[Extracted records — start]

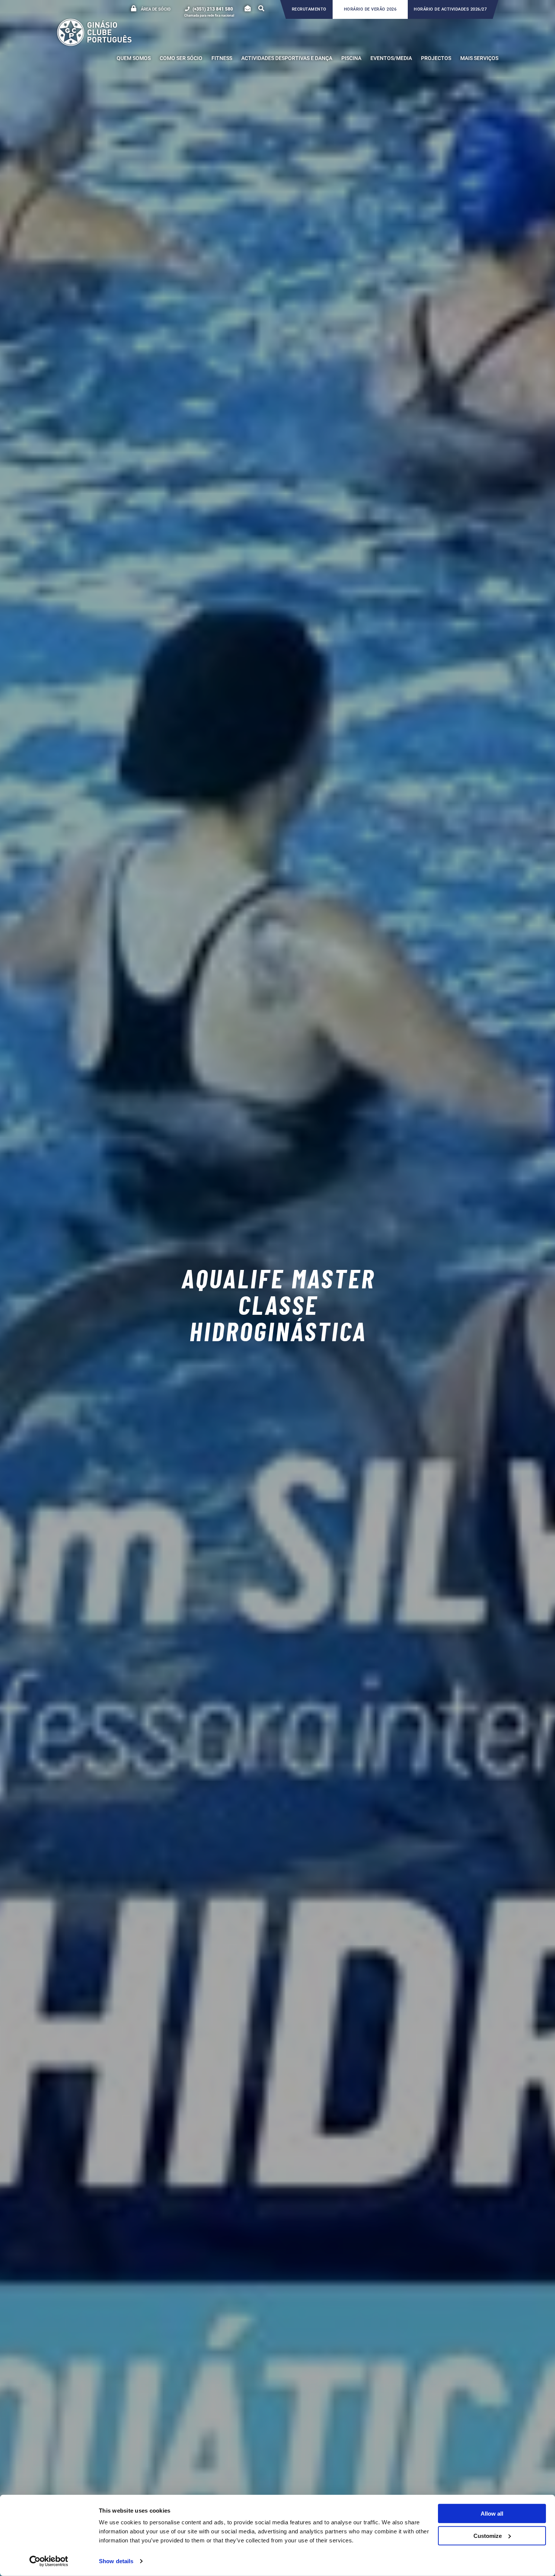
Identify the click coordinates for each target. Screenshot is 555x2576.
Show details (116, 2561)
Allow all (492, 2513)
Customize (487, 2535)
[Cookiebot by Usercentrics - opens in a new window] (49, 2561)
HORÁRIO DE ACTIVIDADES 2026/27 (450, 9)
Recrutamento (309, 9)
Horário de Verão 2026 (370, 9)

[Extracted records — finish]

> [Activity]:
Set the records down again exactly, with no pictures.

> [Answer for this exercise]:
Identify the click coordinates for each target. Screenshot is 555x2576.
Show details (116, 2561)
Allow all (492, 2513)
Customize (487, 2535)
[Cookiebot by Usercentrics - opens in a new window] (49, 2561)
HORÁRIO DE ACTIVIDADES 2026/27 (450, 9)
Recrutamento (309, 9)
Horário de Verão 2026 (370, 9)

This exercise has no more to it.